Research on the Growth of the Adolescent MOOC
I am now embarked on leading an ambitious research project for the American Council on Education (ACE) and the University Professional and Continuing Education Association (UPCEA), to assess the pedagogy of MOOCs and collect data on how students who have received college credit for MOOCs progress in their academic careers.
We are early on in the project, applying a pedagogy/practices tool developed by Professor Karen Swan of the University of Illinois Springfield to a group of MOOCs. We hope to correlate pedagogies and practices with success rates and satisfaction levels of students. Our research continues with the tracking of students enrolled at seven UPCEA member institutions that grant credit for ACE CREDIT recommended MOOCs. UMUC, one of those institutions participating in this study, recently announced their approach to offering credit .

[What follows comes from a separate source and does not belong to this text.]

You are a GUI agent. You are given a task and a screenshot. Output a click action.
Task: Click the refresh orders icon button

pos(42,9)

We hope to have some early results in the spring term.
What Will MOOCs Become When They Grow Up?
The ACE/UPCEA research follows just one of the several paths that we may see MOOCs take – students choosing to take individual MOOCs and applying them for credit. Other paths may be the MOOC-delivered degree approach such as Georgia Tech has outlined. Current MOOC providers such as Coursera and Udacity may become MOOC universities. Perhaps we will soon see an IPO offered to create a commercial base for such an initiative.

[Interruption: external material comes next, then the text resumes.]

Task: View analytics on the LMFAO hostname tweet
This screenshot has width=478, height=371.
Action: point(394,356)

Or, imagine an accredited university offering degrees that instead of collecting tuition are supported by advertising such as we have seen Google successfully apply in its ventures. International providers have begun to organize in Europe and Australia such as FutureLearn and Open2Study – they may provide MOOC products that will be competitive with American MOOCs. Will the delivery model of the Minerva Project extend to a more open university? The possibilities abound.
What will this adolescent, MOOC, become when it grows up? Some key traits are apparent even at this early point in the development of this movement. MOOCs, by definition, reach massive audiences. Where there are massive audiences, there are efficiencies that may be had, and there is money to be made through advertising. MOOCs are pioneering new modes of assessment that may be applicable across all of education.
Adaptive learning has been given a boost by open online initiatives. The hundreds of millions of venture capital dollars attracted by the potential of MOOCs are a significant incentive to make some version of massive open online learning work. If there is one thing that MOOCs have shown us, it is that there is a huge international appetite for learning. Empowering a world through education may most efficiently be done through MOOCs. And, the ramifications of that could make for a remarkable outcome, indeed.
We have a precocious adolescent with a lineage of “traditional” online learning, correspondence, professional, and continuing education. Where this child’s future will lead is uncertain. MOOCs are a product of the 21st century; they will ultimately be shaped by the technologies, forces, and needs of our worldwide society. Those of us who are parenting fledgling MOOCs in these early years can contribute much to their future, we can test different pedagogies, practices and approaches. But in the end, we may well be on the sidelines as MOOCs mature into the future of higher education. We cannot yet imagine all of the possibilities that lie ahead.